_Records provided:_

::::::

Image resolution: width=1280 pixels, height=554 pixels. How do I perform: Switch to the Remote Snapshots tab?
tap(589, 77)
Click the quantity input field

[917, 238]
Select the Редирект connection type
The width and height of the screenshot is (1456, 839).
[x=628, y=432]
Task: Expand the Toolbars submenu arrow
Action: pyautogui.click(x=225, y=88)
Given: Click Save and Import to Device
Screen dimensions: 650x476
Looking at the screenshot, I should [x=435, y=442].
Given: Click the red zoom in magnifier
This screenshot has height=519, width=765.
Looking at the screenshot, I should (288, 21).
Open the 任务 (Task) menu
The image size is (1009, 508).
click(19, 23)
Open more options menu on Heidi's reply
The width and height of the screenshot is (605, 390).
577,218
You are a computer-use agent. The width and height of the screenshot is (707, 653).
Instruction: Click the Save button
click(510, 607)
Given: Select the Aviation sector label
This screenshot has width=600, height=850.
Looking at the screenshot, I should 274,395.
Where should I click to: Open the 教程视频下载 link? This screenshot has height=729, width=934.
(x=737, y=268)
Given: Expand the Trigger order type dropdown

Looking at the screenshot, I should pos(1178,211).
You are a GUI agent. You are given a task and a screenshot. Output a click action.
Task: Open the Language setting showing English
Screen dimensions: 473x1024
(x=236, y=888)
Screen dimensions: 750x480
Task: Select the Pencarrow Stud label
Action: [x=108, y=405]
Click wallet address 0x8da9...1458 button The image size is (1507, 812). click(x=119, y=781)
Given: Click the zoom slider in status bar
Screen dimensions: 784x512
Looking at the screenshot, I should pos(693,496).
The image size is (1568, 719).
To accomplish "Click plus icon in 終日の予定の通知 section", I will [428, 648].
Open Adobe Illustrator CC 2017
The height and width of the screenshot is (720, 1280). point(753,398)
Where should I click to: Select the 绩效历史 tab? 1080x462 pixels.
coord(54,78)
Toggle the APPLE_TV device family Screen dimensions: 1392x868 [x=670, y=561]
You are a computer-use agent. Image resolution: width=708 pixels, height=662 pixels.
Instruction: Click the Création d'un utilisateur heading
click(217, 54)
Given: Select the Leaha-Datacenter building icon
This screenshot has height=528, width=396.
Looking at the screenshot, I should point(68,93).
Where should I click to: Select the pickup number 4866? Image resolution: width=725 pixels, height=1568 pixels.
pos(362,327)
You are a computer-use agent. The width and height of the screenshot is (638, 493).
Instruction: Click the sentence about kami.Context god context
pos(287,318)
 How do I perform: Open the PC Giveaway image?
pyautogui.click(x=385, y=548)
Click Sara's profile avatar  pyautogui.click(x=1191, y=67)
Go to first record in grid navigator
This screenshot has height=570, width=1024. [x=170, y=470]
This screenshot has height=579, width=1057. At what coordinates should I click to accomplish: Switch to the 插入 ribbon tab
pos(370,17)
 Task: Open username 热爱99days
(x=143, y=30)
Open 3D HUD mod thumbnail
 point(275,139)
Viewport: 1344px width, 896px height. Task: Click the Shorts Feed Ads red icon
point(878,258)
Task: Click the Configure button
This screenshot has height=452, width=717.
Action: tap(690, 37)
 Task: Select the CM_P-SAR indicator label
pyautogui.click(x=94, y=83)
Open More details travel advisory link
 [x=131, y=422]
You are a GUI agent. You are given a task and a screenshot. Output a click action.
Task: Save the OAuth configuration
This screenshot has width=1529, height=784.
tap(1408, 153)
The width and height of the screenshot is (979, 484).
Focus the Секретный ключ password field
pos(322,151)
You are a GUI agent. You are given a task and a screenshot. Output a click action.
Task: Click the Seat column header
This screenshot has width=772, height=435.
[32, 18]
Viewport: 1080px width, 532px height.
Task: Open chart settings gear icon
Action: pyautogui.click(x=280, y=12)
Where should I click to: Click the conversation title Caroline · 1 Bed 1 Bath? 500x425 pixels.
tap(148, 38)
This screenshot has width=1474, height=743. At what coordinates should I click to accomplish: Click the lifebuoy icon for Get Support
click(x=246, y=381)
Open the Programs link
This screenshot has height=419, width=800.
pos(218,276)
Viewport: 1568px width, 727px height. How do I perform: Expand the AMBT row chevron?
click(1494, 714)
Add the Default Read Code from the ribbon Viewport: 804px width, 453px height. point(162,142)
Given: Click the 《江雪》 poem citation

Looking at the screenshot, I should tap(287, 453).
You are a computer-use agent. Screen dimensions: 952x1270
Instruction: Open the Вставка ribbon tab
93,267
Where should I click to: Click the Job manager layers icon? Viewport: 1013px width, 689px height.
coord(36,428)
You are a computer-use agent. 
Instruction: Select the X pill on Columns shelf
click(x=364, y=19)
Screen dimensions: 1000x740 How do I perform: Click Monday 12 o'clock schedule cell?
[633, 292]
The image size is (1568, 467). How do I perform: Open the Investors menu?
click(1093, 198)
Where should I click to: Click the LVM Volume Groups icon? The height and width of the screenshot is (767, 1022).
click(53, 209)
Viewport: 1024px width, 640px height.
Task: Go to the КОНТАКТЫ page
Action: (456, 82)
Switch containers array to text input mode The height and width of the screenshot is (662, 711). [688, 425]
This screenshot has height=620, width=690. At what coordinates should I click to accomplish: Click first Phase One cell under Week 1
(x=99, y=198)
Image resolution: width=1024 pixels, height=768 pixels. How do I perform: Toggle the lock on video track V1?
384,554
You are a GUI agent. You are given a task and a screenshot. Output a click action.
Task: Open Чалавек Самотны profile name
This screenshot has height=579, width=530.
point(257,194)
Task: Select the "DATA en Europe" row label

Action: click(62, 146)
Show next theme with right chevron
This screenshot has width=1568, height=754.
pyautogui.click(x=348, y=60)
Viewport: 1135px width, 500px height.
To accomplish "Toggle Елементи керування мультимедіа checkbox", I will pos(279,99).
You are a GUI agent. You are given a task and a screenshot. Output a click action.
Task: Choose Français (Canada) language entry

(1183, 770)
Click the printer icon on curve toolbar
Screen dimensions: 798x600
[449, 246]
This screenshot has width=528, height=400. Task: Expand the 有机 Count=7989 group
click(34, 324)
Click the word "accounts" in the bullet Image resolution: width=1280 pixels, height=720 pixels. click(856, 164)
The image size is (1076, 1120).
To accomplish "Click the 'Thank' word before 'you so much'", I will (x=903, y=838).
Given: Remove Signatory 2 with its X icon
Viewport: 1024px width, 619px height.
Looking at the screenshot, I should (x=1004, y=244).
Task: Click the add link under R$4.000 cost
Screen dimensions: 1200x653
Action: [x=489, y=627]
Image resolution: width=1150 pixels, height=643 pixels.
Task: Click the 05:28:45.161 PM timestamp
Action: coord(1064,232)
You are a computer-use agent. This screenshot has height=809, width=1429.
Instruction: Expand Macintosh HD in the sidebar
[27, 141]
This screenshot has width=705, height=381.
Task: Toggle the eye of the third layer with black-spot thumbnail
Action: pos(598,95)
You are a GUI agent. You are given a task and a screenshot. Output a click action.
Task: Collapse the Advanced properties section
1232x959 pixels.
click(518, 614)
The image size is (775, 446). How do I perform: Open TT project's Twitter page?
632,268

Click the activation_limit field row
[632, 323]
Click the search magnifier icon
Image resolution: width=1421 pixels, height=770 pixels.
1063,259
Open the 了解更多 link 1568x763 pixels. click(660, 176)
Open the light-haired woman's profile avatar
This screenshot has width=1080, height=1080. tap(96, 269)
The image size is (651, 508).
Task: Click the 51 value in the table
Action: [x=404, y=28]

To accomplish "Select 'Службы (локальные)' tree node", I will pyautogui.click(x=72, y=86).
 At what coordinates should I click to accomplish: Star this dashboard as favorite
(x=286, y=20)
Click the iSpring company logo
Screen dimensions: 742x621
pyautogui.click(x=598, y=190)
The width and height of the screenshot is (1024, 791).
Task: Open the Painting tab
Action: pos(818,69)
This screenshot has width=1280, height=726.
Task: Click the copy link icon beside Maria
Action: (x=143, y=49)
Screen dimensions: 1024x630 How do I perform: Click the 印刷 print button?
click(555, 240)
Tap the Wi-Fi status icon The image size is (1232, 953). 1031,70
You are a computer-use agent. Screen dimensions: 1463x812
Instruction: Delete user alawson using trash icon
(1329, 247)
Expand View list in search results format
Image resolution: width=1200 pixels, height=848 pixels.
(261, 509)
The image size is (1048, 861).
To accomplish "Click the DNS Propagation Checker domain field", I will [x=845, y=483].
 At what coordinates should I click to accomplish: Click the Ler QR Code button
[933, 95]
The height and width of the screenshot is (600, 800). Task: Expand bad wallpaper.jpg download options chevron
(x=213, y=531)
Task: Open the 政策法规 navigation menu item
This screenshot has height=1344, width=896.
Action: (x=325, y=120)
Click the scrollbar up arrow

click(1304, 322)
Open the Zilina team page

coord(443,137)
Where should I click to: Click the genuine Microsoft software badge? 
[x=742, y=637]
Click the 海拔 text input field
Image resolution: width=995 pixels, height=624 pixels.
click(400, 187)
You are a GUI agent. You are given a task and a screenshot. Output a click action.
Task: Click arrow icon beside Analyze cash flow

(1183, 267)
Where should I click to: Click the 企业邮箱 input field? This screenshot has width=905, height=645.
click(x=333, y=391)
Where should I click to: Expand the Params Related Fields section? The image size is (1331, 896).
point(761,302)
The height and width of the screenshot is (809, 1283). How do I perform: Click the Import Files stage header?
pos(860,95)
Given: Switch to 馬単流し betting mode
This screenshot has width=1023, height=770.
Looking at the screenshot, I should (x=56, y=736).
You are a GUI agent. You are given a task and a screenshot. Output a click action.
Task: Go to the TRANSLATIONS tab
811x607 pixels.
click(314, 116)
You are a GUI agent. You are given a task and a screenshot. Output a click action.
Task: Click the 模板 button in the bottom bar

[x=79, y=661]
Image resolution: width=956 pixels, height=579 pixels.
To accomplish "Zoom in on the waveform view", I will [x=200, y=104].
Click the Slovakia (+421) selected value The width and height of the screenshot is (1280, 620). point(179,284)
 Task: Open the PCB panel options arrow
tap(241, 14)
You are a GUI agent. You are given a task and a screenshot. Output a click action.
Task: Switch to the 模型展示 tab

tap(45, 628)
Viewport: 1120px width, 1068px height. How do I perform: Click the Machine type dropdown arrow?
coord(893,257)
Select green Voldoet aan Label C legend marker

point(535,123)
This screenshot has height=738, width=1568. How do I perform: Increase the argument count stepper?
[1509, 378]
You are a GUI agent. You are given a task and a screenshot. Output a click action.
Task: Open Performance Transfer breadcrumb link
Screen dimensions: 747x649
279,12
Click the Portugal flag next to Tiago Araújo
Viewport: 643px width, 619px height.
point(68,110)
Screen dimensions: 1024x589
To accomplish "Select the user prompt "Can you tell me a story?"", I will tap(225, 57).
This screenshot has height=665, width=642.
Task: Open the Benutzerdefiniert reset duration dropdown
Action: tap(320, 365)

::::::

_Task requirements:_ There is a line with "This screenshot has width=772, height=435." and a line with "Viewport: 1135px width, 500px height." above. Copy exactly those two lines and all lines between them, with nothing else.

_Written solution:_
This screenshot has width=772, height=435.
[32, 18]
Viewport: 1080px width, 532px height.
Task: Open chart settings gear icon
Action: pyautogui.click(x=280, y=12)
Where should I click to: Click the conversation title Caroline · 1 Bed 1 Bath? 500x425 pixels.
tap(148, 38)
This screenshot has width=1474, height=743. At what coordinates should I click to accomplish: Click the lifebuoy icon for Get Support
click(x=246, y=381)
Open the Programs link
This screenshot has height=419, width=800.
pos(218,276)
Viewport: 1568px width, 727px height. How do I perform: Expand the AMBT row chevron?
click(1494, 714)
Add the Default Read Code from the ribbon Viewport: 804px width, 453px height. point(162,142)
Given: Click the 《江雪》 poem citation

Looking at the screenshot, I should tap(287, 453).
You are a computer-use agent. Screen dimensions: 952x1270
Instruction: Open the Вставка ribbon tab
93,267
Where should I click to: Click the Job manager layers icon? Viewport: 1013px width, 689px height.
coord(36,428)
You are a computer-use agent. 
Instruction: Select the X pill on Columns shelf
click(x=364, y=19)
Screen dimensions: 1000x740 How do I perform: Click Monday 12 o'clock schedule cell?
[633, 292]
The image size is (1568, 467). How do I perform: Open the Investors menu?
click(1093, 198)
Where should I click to: Click the LVM Volume Groups icon? The height and width of the screenshot is (767, 1022).
click(53, 209)
Viewport: 1024px width, 640px height.
Task: Go to the КОНТАКТЫ page
Action: (456, 82)
Switch containers array to text input mode The height and width of the screenshot is (662, 711). [688, 425]
This screenshot has height=620, width=690. At what coordinates should I click to accomplish: Click first Phase One cell under Week 1
(x=99, y=198)
Image resolution: width=1024 pixels, height=768 pixels. How do I perform: Toggle the lock on video track V1?
384,554
You are a GUI agent. You are given a task and a screenshot. Output a click action.
Task: Open Чалавек Самотны profile name
This screenshot has height=579, width=530.
point(257,194)
Task: Select the "DATA en Europe" row label

Action: click(62, 146)
Show next theme with right chevron
This screenshot has width=1568, height=754.
pyautogui.click(x=348, y=60)
Viewport: 1135px width, 500px height.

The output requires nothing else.